Dossier non géolocalisé

Localisation
  • Aire d'étude et canton Lorient
  • Commune Lorient
  • Adresse Rue Bout du Monde
  • Dénominations
    rue

La rue du Bout du Monde se situe entre les quartiers de Kergroise et de Keroman, au sud de la ville de Lorient. Elle est construite dans le prolongement de l’avenue de la Perrière et permet de desservir le port de pêche et le port de commerce. Terminant sa course sur la rade, cette rue offre une projection sur l’eau singulière, matérialisée par l’esplanade du Bout du Monde et l’embarcadère du port de pêche.

Sa localisation et sa fonction de desserte des complexes portuaires, en font un espace d’interface entre la ville de Lorient et ses ports. La rue du Bout du Monde a par ailleurs joué un rôle témoin des mutations de l’espace de la pointe de la Perrière puis du site portuaire de Keroman. Elle est à la fois le témoin de la transformation d’un espace récréatif où la rade est perçue comme lieu de divertissement à un espace de travail fonctionnel.

La rue du Bout du Monde correspond par ailleurs depuis toujours à un lieu de passage, permettant de rejoindre l’embarcadère de la pointe de la Perrière, qui devient ensuite l’embarcadère du port de pêche. L’esplanade du Bout du Monde représente ainsi un point de projection pour le transport maritime, vers la rade et la rive gauche, mais aussi vers des lieux plus éloignés comme Groix ou Vannes, voire vers des horizons plus lointains, qui valent à cette rue le nom de rue du Bout du Monde.

Consigne
D'après le texte sur la rue du Bout du Monde, entre quels quartiers de Lorient cette rue se situe-t-elle ?

Données
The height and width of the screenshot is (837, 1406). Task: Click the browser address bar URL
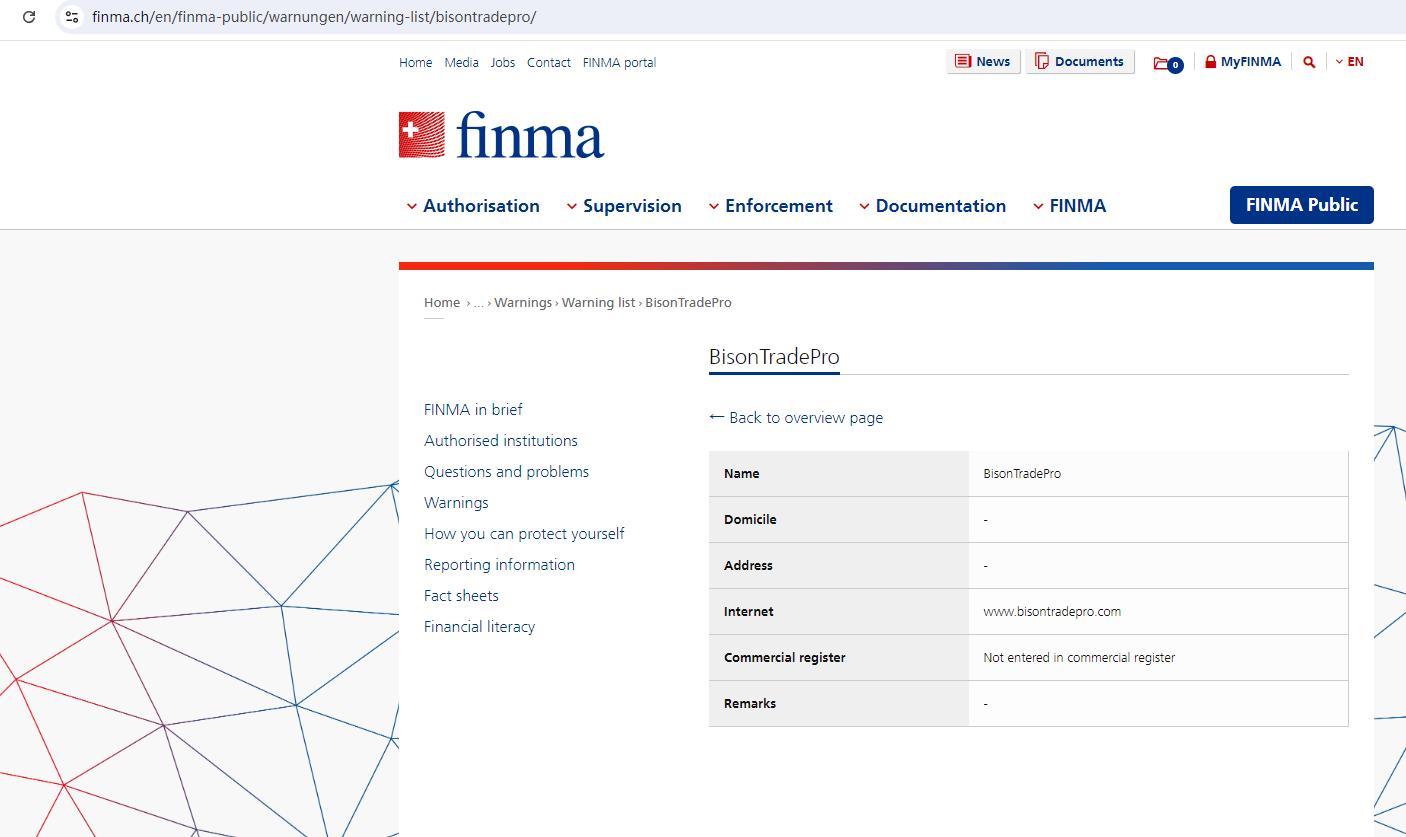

==

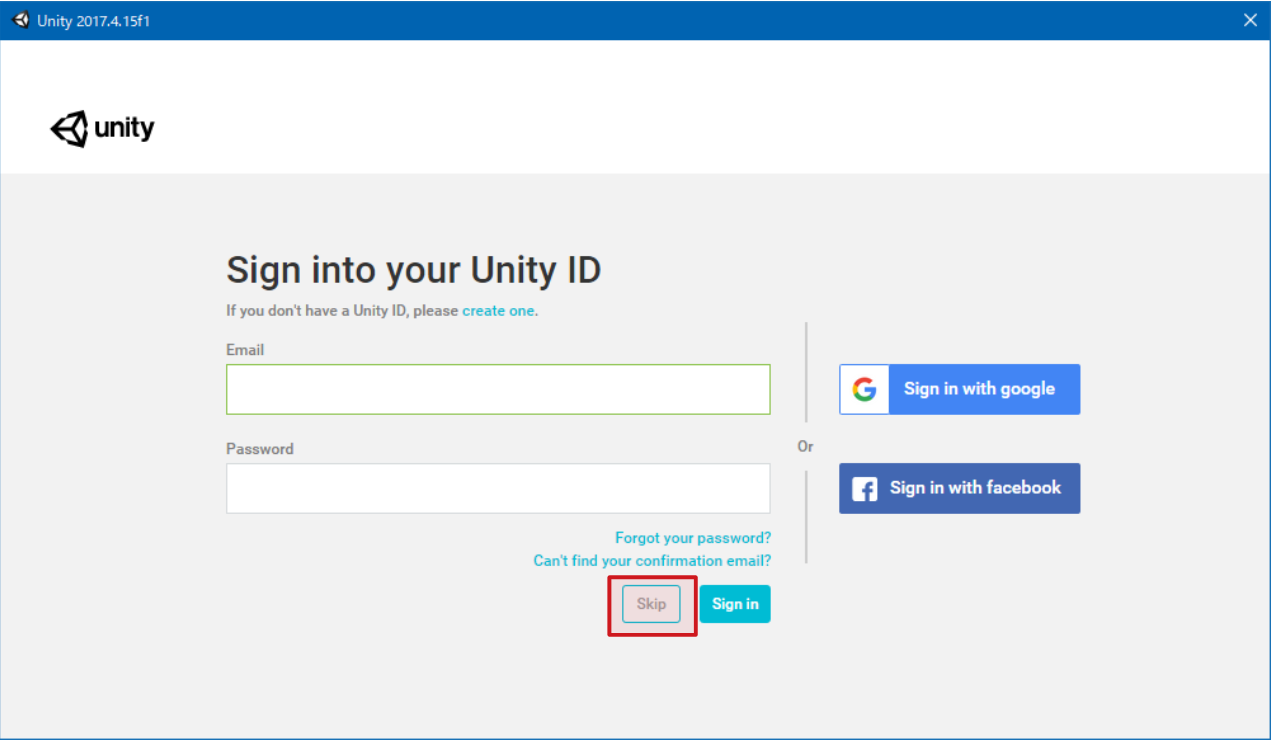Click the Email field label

Solution
Entre les quartiers de Kergroise et de Keroman.